Thanksgiving is disappearing


Bill Taylor Guest columnist

Bill Taylor Guest columnist


It seems to me that our native-grown holiday known as Thanksgiving is slowly disappearing.

Through the early years of our country various spontaneous celebrations of “thanksgiving” were held in different parts of the nation, but the declarations of these special days all had one theme in common – giving thanks to God. For example, the first president of the United States, George Washington, proclaimed Nov. 26, 1789, “as a day of public thanksgiving and prayer, to be observed by acknowledging with grateful hearts the many and signal favours (sic) of Almighty God.”

Thanksgiving was also officially called for in all states in 1863 by President Abraham Lincoln, who proclaimed a day of national thanksgiving on the final Thursday in November, explicitly in celebration of the “bounties” that had continued to bless the country. The holiday was annually proclaimed by every president thereafter, and the date chosen, with few exceptions, was the last Thursday in November. Thanksgiving thus became a national day of exaltation of the unparalleled God-bestowed abundance enjoyed by this country.

The celebration of Thanksgiving as a day of “public thanksgiving and prayer” in celebration of the “bounties” that bless this country, however, is slowly disappearing. What comes to mind is the famous Cheshire Cat from Lewis Carol’s “Alice in Wonderland” where the cat disappears gradually until nothing is left but its grin. Yep, Thanksgiving has been gradually disappearing until little is left but the name.

You see, it is being subsumed by Christmas. (“Subsumed” is a neat three dollar word that means, “”to include within a larger class, group, order, etc.) In other words, the celebration known as Christmas is enveloping Thanksgiving and effectively replacing this long-standing national holiday and its dedication to “public thanksgiving and prayer” with a multimonth long pitch for Christmas sales.

For a number of years Thanksgiving weekend had been the beginning of the Christmas season with the entry of Santa Clause in parades and other festivities – usually on the Saturday after Thanksgiving Day. As part of this transformation from Thanksgiving festivities to those of Christmas, “Black Friday,” the day following Thanksgiving Day, became widely recognized in the early 2000s and since 2005 has been acknowledged as the busiest shopping day of the year in the United States. It effectively provided a jump start for Christmas shopping.

This year, however, we have seen Christmas merchandise being promoted well before Halloween with“Black Friday” sales being extended from October through the entire month of November and up until Christmas Eve.
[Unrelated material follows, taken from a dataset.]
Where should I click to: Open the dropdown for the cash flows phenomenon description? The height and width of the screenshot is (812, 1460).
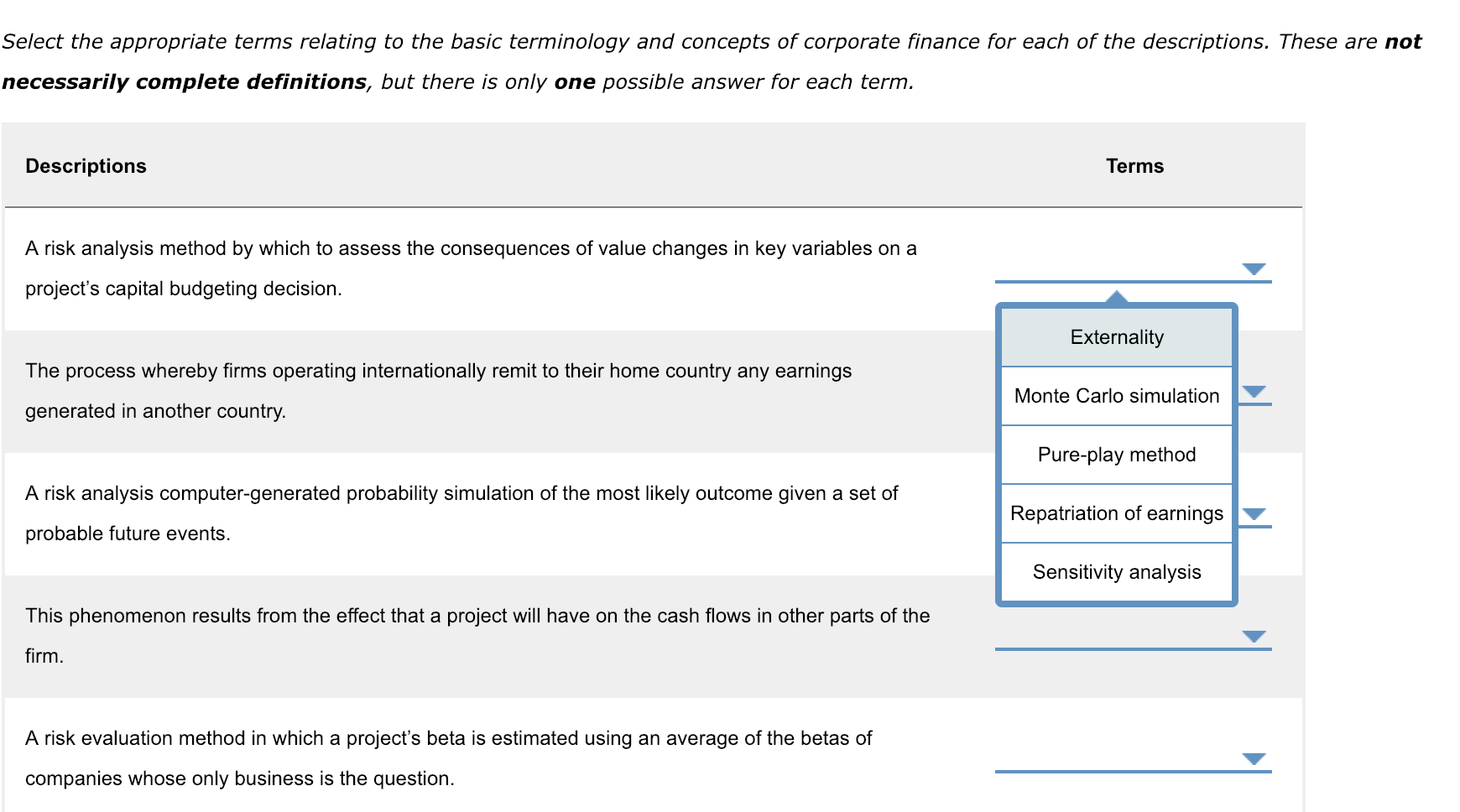1254,636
This has resulted in surrounding and diminishing the celebration of what was formerly a day of giving thanks.

Oh, sure, we still have a dwindling set of activities reminiscent of the original intent of this historic holiday. Some families still gather to celebrate and give thanks for the blessings they have received. Some communities, religious organizations, and other agencies offer free Thanksgiving meals to the public — regardless of their economic circumstances — as a way to share the “bountiful goodness” of this country. These activities, however, are overwhelmed by the immense commercialization and secularization of what once was primarily a religious recognition of what George Washington termed, “… the many and signal favours (sic) of Almighty God.”

Well, there’s no going back. Thanksgiving will continue to be an increasingly secular four-day holiday/weekend celebrated with football games, pumpkin tosses, parades featuring huge fantastic balloon characters, marching bands, and celebrities, and, above all else, “monster” sales of all sorts of merchandise and services — just in time for the holidays.

Kinda makes a body wonder what those who came before us would think about what Thanksgiving Day — the spontaneous and heartfelt celebration of thankfulness for what this country provides — has become. I wouldn’t be surprised if it were something like, “Why bother designating a day of thanksgiving? After all, hardly anyone appears to be doing anything remotely associated with giving thanks.”

Yep, Thanksgiving Day is slowly disappearing — just like the Cheshire Cat — until there’s nothing left but the name. At least that’s how it seems to me.

Bill Taylor is a regular contributing columnist to AIM Media Midwest.